Ces noms que seules les Réunionnais·es connaissent : la carte secrète de l’île

Une carte parallèle sous les pieds

À La Réunion, il existe une autre géographie. Une géographie parlée, transmise à voix basse, dessinée par les souvenirs, les habitudes, les émotions. On l’appelle parfois « noms pays ». Parfois, on ne l’appelle pas du tout — elle est juste là, dans les bouches et les gestes. Elle dit "chemin Ti-Mario", "derrière le radier Mounien", "rue Bananier", "côté Fé Fé", des lieux qui n’apparaissent sur aucun plan officiel, mais que tout le monde connaît.

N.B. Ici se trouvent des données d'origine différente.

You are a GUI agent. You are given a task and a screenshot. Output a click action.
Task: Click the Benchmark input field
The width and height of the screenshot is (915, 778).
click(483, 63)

Là où la carte se tait, le peuple nomme

Ces toponymes informels naissent du vécu. Ils racontent l’histoire d’un ancien propriétaire, d’un événement marquant, d’un arbre remarquable. Ils émergent spontanément dans les quartiers, les écarts, les bas de falaise. Aucun géomètre ne les a inscrits, mais ils ont autant de poids que n’importe quelle plaque de rue. Peut-être plus.

« C’est en face case Nanou » : voilà une indication plus fiable qu’un numéro.

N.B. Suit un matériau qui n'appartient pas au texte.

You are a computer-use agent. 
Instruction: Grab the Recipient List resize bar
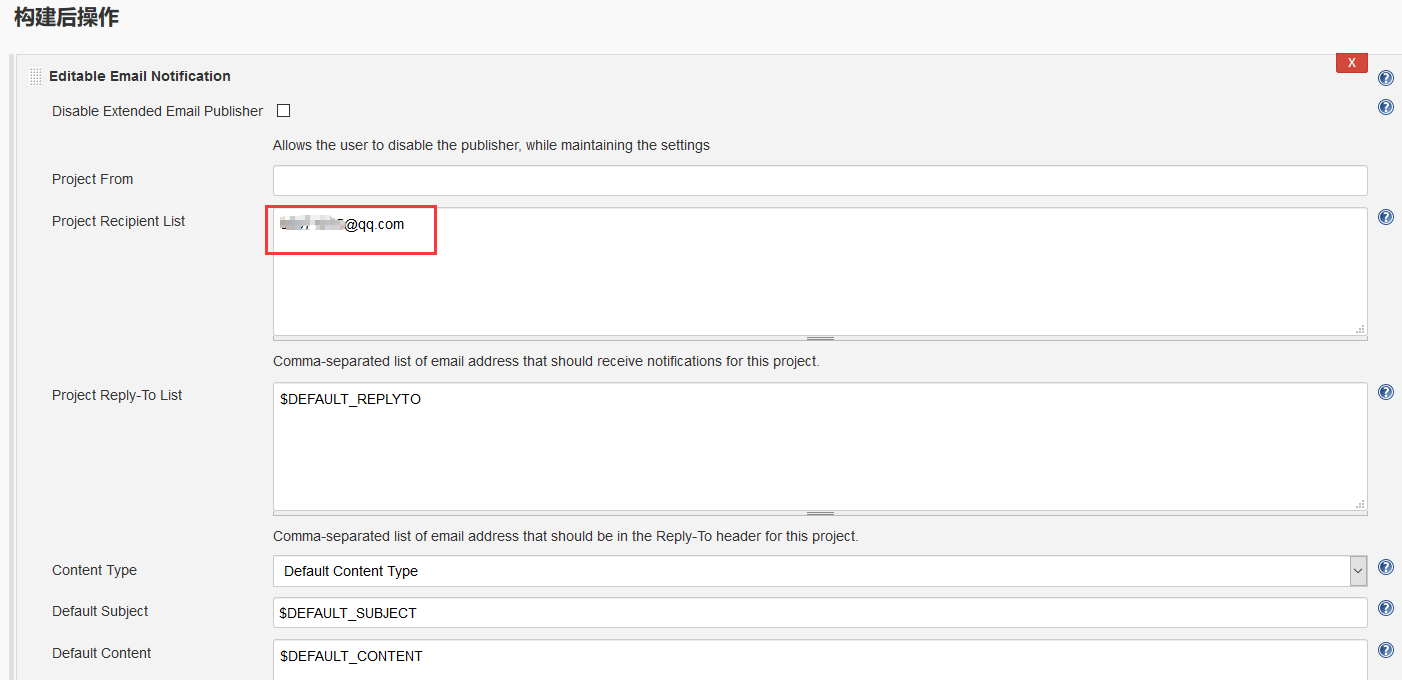[x=820, y=339]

La cartographie de l’affectif

Ce que révèlent ces noms, c’est une géographie affective, collective. La Réunion est une île où le lien aux lieux passe par les gens. Un coin devient "le virage à Timo" parce que Timo y a vécu, ou y a eu un accident de vélo. Un raccourci s’appelle "chemin Chien méchant", non par moquerie, mais parce qu’un rottweiler en gardait jalousement l’entrée.

Ces noms créent du lien. Ils permettent de se repérer autrement. Pas avec des coordonnées, mais avec une mémoire partagée.

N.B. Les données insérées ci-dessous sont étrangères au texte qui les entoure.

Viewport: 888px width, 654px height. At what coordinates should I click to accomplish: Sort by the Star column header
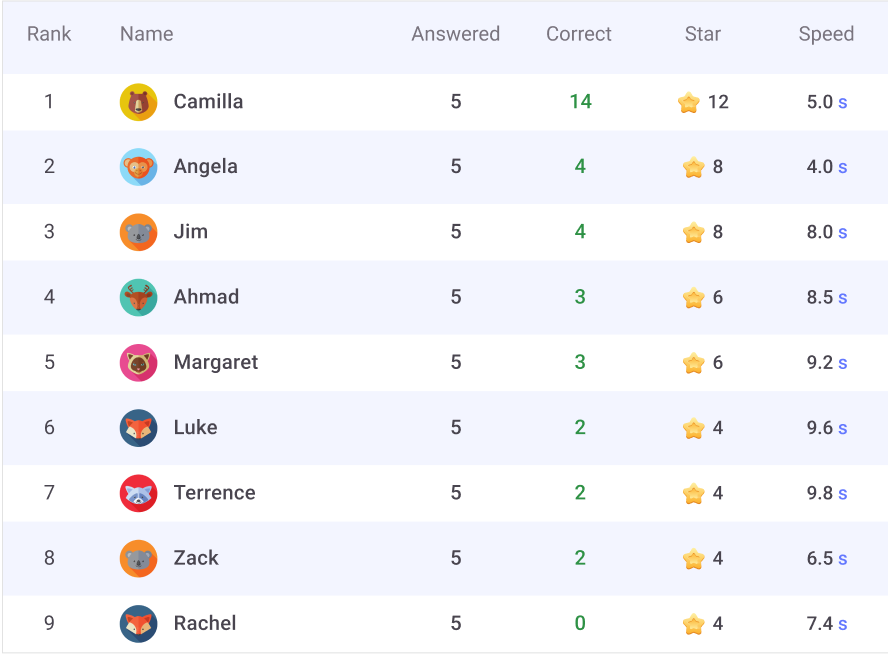pos(703,34)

Des toponymes résistants à l’oubli

Dans certaines communes, l’urbanisation efface peu à peu ces noms non officiels. Les plaques bleues arrivent. Les GPS imposent leurs itinéraires. Et pourtant, les anciens continuent à dire : « après le terrain Ravine-Coco », même si le terrain a disparu. Ces noms sont résistants : tant qu’une voix les prononce, ils vivent.

Et parfois, ils reviennent à la mode. Des jeunes qui redonnent à des coins oubliés leur surnom d’antan. Comme un acte de réappropriation de l’espace.


Une source de confusion ? Non. Une richesse.

On pourrait croire que cette double toponymie crée de la confusion. Mais à La Réunion, on s’adapte. On apprend à jongler entre nom administratif et nom vécu. L’un dit où on est sur la carte, l’autre dit où on est dans la vie.

C’est là toute la richesse de l’île : son territoire n’est pas figé. Il respire. Il parle. Il s’invente à travers ses habitants.


Conclusion : une carte que seuls les cœurs lisent

En s’éloignant du GPS, on redécouvre des mots précieux. Des repères tissés dans le quotidien. Une autre façon de dire : « nou lé là ».

Parce que parfois, ce n’est pas la carte qui fait le lieu, mais la voix qui le nomme.